● **Work request**
Where does the string "width" occur in the records below? Copy every line that holds it.

------ Input records

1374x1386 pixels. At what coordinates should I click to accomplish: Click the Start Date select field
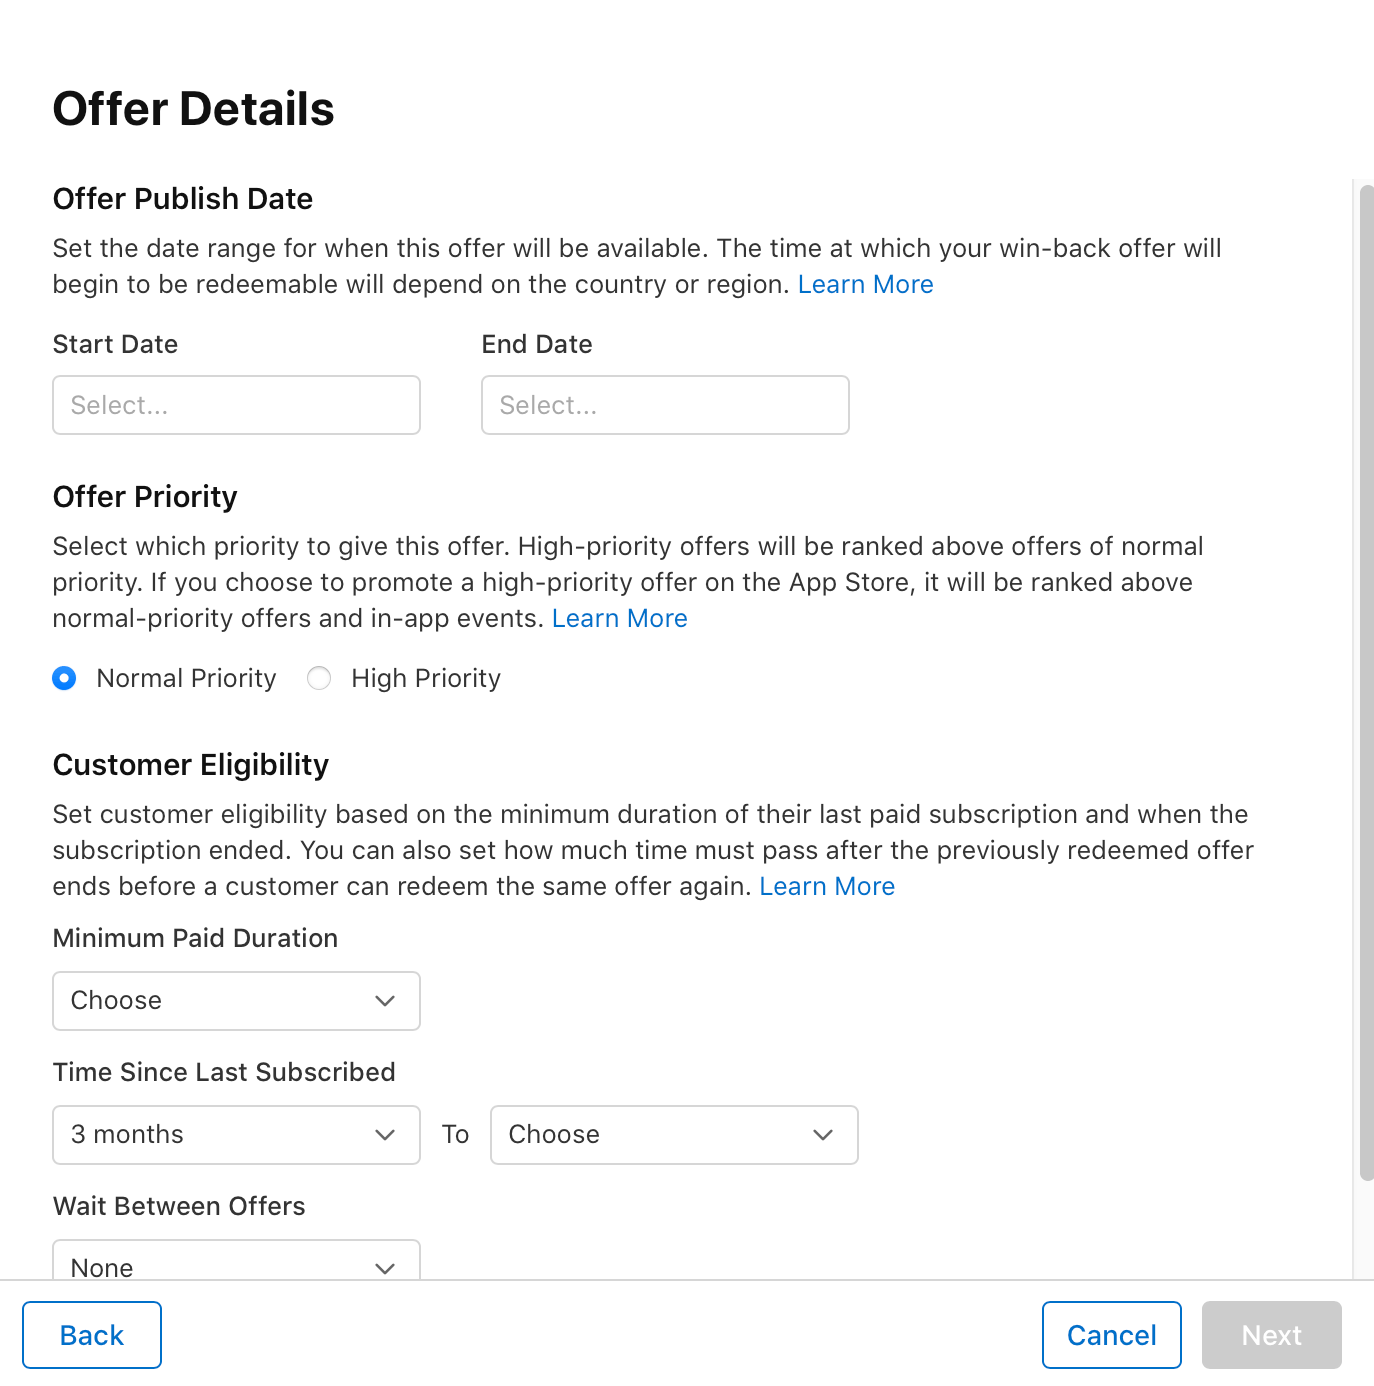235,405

------------
------ Input records

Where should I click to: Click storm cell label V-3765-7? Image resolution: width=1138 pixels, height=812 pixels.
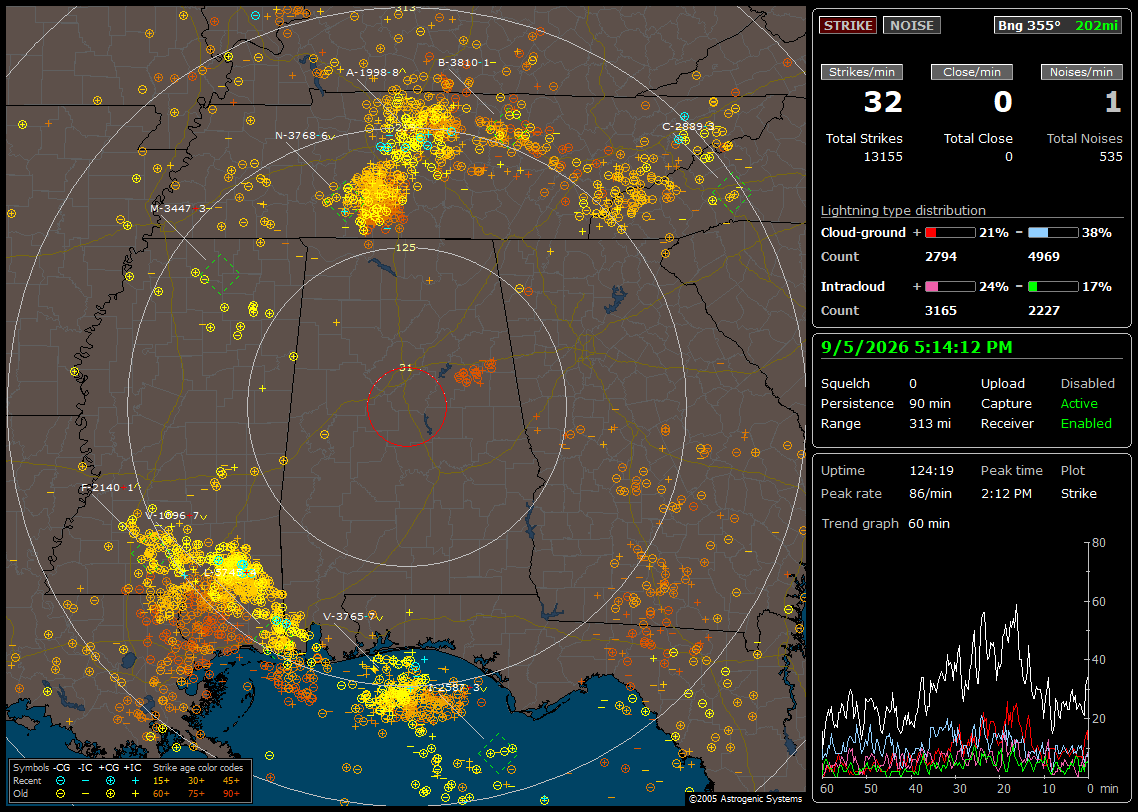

------------
------ Input records

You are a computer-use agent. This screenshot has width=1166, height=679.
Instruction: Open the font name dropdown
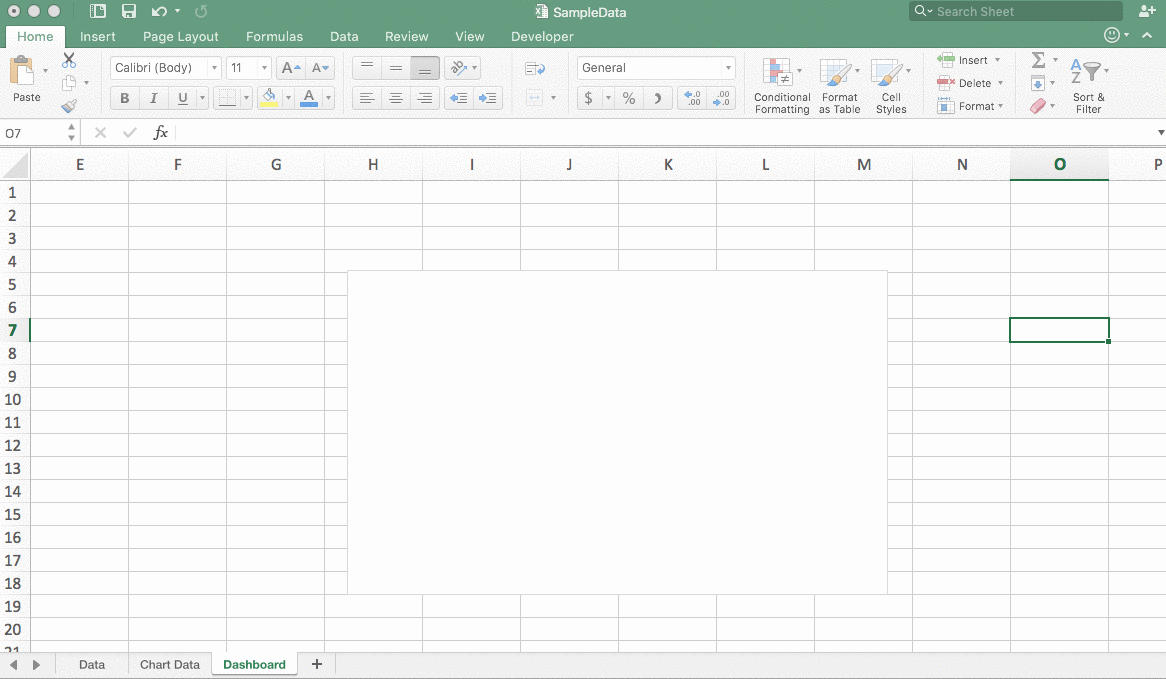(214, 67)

------------

● **Response area**
Where should I click to: Click storm cell label V-3765-7? Image resolution: width=1138 pixels, height=812 pixels.
You are a computer-use agent. This screenshot has width=1166, height=679.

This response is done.